As some know from my pestering on irc, I've been trying to figure out
how fast CouchDB is for inserts.
I've tried using programs in JS, Ruby and Java, and a script using
curl, and each time I can't do better than 6-8 inserts / sec. I get
about 6/sec on my laptop, and 8/sec on my 8GB, 8 core desktop mac ( so
I don't think I haven't thrown enough hardware at the problem...)
At first I thought I was an idiot, and was doing something wrong. But
now I'm not so sure.
On IRC chat, it was mentioned that erlang 5.6.5 fixed some fsync()

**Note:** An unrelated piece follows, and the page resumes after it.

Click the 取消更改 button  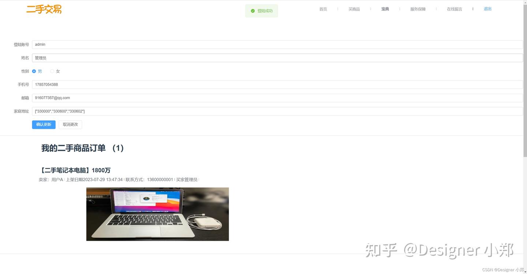tap(70, 124)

problem, so now it does a full sync to be sure data is safe. Ok (more
on this in a moment).
I tried to duplicate this rate using a simple C program, and compare
fsync(), which only flushes to devices, with fcntl(F_FULLFSYNC), which
is supposed to get the storage devices to flush their own buffers and
do a physical write.
In a loop, I'd do a fprintf() with a 100 or so byte string, and then
either a fsync() or a fcntl() right after.
I'd loop 1000 times.
For fsync(), the loop time was trivial - on the order of 50k usec.
For fcntl(), the loop time was painful - between 3 and 4 seconds.
So the "deep fsync()" is slow - but I was still getting > 250 / sec.
I realize that my trivial program isn't doing everything that Couch
might be doing, but still - it's 2 orders of magnitude faster.
So the questions are :
1) What exactly is CouchDB doing to get only 6 inserts per second?
2) Is anyone using CouchDB in a manner that really requires this level
of data security? I appreciate having the *option* to turn on a mode
like this, but I don't think I need it all the time. I can use RAID
systems that give me battery-backed cache, or I can make the design
decision that I am happy to lose X seconds of data in a tradeoff (e.g.
do the deep fnctl() every X seconds.....)
Has this been discussed anywhere? Always happy to catch up on a mail
archive...
geir